### Provided text
╔══

Wang v. Hartunian
(Appeal from Los Angeles Co. Superior Court)
John B. Murdock, Santa Monica, and Howard Posner for Plaintiff and Appellant.
Musick, Peeler & Garrett, William A. Bossen, Los Angeles, and Tomas A. Ortiz for Defendant and Respondent.
Plaintiff Paul Wang appeals the dismissal of his action against defendant Steven Hartunian following the grant of the defendant’s SLAPP motion. Because we conclude that a citizen’s arrest is not protected activity under the anti-SLAPP statute, we reverse.
In November 1998, a dispute arose between Wang and Hartunian concerning the latter’s use of a vacant lot he owned, located between his residence and the home of Wang’s mother. Wang’s mother and sisters filed a lawsuit on August 18, 2000, in an attempt to enjoin Hartunian from developing the lot. Subsequently, the relationship between the parties deteriorated and, in May 2001, Hartunian sought and obtained both temporary and permanent restraining orders. Under the terms of the permanent restraining order, Wang was ordered not to “contact, molest, harass, attack, strike, threaten, sexually assault, batter, telephone, send any messages to, follow, stalk, destroy the personal property of, disturb the peace of, keep under surveillance, or block movements in public places of Hartunian, his family, and workers … on his property.” Wang was to remain 50 yards away from Hartunian and his property. The order specifically provided that “the law enforcement agency shall advise the restrained person of the terms of the order and then shall enforce it. Violations of this restraining order are subject to federal and state criminal penalties. By California state law, violation of this temporary restraining order is a misdemeanor … or may be punishable as a felony.”
On four occasions between May and November of 2001, Hartunian summoned the Los Angeles Police Department to deal with Wang’s purported violations of the restraining order. Hartunian declared that, on November 4, 2001, he observed Wang standing at the property line, threatening and yelling at him in violation of the restraining order. Hartunian called the police and reported the incident. The police inquired of Hartunian whether he wished to make a citizen’s arrest. Hartunian signed a Private Person’s Arrest form, pursuant to which Wang was arrested and detained. He posted $500 bail, was released, and no further action was taken against him.
Wang filed this complaint against Hartunian on January 11, 2002, alleging causes of action for false arrest/imprisonment, intentional infliction of emotional distress, abuse of process and malicious prosecution, all arising from his arrest in November of the previous year. Hartunian filed a demurrer and a special motion to strike pursuant to Code of Civil Procedure section 425.16. The trial court granted the latter motion on June 24, 2002, ruling “C.C.P. sec. 425.16 is to be broadly construed…. Communications with the local police department in connection with enforcement of a restraining order come within the scope of the statute. Defendant has made the required prima facie showing…. The court has reviewed the pleadings and the evidence admitted … and concludes that the plaintiff has failed to meet the burden imposed on him to establish a reasonable probability of success as to the claims asserted. The moving party correctly points out the several defects in the plaintiff’s complaint.”

╚══

### What you need to do
**A)** In the court opinion, how much bail did Wang post after his arrest?
**B)** Condense the paragraph of the court opinion that begins "On four occasions between May and November of 2001," keeping its main facts.

### Collected data
╔══

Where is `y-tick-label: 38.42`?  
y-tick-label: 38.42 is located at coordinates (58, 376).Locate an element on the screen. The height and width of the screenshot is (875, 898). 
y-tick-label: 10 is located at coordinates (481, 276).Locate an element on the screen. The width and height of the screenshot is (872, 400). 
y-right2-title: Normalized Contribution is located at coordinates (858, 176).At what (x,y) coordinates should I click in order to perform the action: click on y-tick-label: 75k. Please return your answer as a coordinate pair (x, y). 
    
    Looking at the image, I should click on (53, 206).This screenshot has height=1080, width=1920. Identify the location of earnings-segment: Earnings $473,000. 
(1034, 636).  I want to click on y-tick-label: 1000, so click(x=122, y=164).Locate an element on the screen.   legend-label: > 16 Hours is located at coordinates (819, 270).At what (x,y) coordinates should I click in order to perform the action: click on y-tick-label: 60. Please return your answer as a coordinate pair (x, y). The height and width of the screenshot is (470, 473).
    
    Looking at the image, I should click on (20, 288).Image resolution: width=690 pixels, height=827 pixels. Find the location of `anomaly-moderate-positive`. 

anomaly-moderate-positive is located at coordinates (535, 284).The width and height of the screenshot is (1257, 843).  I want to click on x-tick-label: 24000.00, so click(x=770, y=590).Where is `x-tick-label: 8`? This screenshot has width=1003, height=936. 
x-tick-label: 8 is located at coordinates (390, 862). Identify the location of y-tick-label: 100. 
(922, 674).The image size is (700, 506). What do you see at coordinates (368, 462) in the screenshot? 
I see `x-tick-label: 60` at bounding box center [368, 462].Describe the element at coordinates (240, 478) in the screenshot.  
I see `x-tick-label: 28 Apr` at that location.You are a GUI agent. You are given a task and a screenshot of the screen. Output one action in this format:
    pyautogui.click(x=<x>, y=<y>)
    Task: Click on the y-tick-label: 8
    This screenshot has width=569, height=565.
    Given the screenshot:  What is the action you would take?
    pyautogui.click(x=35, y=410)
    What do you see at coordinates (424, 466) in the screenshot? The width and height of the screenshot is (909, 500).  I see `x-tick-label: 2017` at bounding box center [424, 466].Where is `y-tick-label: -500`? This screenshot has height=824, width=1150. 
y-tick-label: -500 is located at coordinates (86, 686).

╚══

### Responses per task
**A)** $500

**B)** Between May and November 2001, Hartunian called the Los Angeles Police Department four times about Wang's alleged violations of the restraining order. He stated that on November 4, 2001, Wang stood at the property line threatening and yelling at him, and he reported this to the police. When the police asked whether he wanted to make a citizen's arrest, Hartunian signed a Private Person's Arrest form. Wang was then arrested and detained, posted $500 bail, and was released with no further action taken against him.